### Reading text:
▽

Analyst · KBW. Please go ahead

Okay. And just on the – kind of follow up to that, I guess, do you have a sense – it's probably hard to tell, but for the deposits where you've got the business customers or the muni deposits that are asking now for a kind of catch up on the rate, do you think they're going to – do you anticipate those deposit rates to continue to move higher? I hear what you're saying on the retail side and what the competitive market looks like, but I'm just thinking about your core customers' demands if you kind of are anticipating that they're going to want to keep raising or demanding higher rates as we look out over the next few quarters?

John Buran

President

So, the Fed has moved up – I don't know – probably 75 basis points or so…

Susan Cullen

CFO

This year.

John Buran

President

This year. And we've had to move up 33 basis points. And that 33-basis-point-move actually is the first move that we've made in a number of years. So, it looks to me like there is a very slow reaction in the market to the Fed moves. And as long as that holds true for us, I think it'll work out just fine.

Collyn Gilbert

Analyst · KBW. Please go ahead

Okay.

Susan Cullen

CFO

As we're sitting here today, Collyn, the government-type deposits are still lower costing than any borrowings we can get through the Federal Home Loan Bank.

Collyn Gilbert

Analyst · KBW. Please go ahead

That was going to be my next question. Okay. Okay, all right. And then, just one final question. Susan, what did you – did cost savings – or maybe, John, you said it in your opening comments. The cost saves that you guys are anticipating from converting to that universal bank model, can you just run through what you said there and how we should be thinking about that? And I know you said 2019.

John Buran

President

We're seeing cost saves of about 20% based upon real estate and branch staff. So, as we roll through these branches, we expect to see a reduction in cost square footage declines dramatically. Obviously, therefore, rent. And the fact that we've eliminated the teller position has reduced the staff very significantly.

△

### Dataset extract:
▽

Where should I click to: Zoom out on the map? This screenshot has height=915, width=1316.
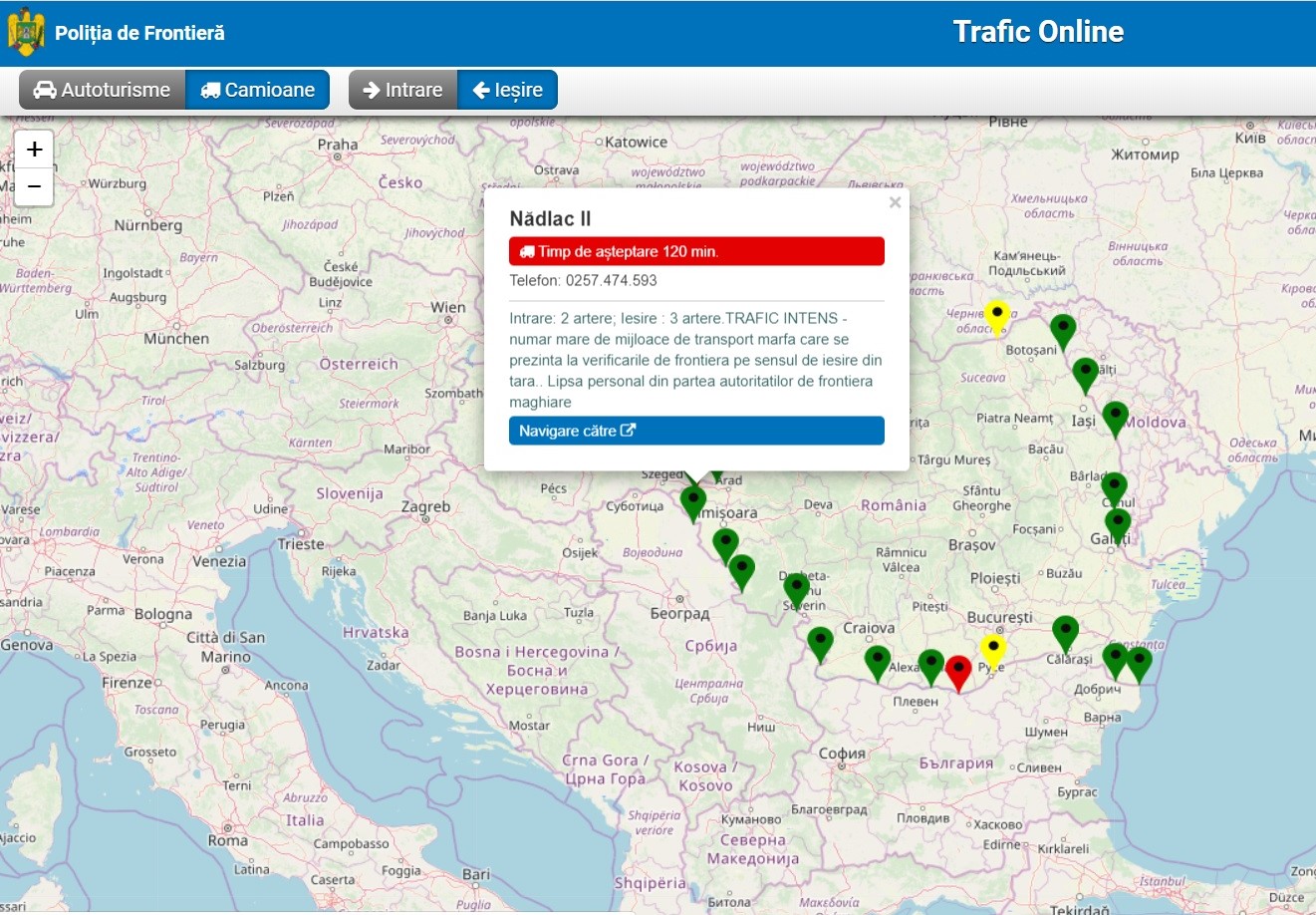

△

### Exercise instructions:
1) Can you write out the earnings call transcript word for word, starting with "That was going" and going on through "you said 2019."?
2) In the earnings call transcript, what level of cost saves does John Buran say they are seeing, and what are those saves based on?

### Exercise results:
1)
That was going to be my next question. Okay. Okay, all right. And then, just one final question. Susan, what did you – did cost savings – or maybe, John, you said it in your opening comments. The cost saves that you guys are anticipating from converting to that universal bank model, can you just run through what you said there and how we should be thinking about that? And I know you said 2019.

2) About 20%, based on real estate and branch staff.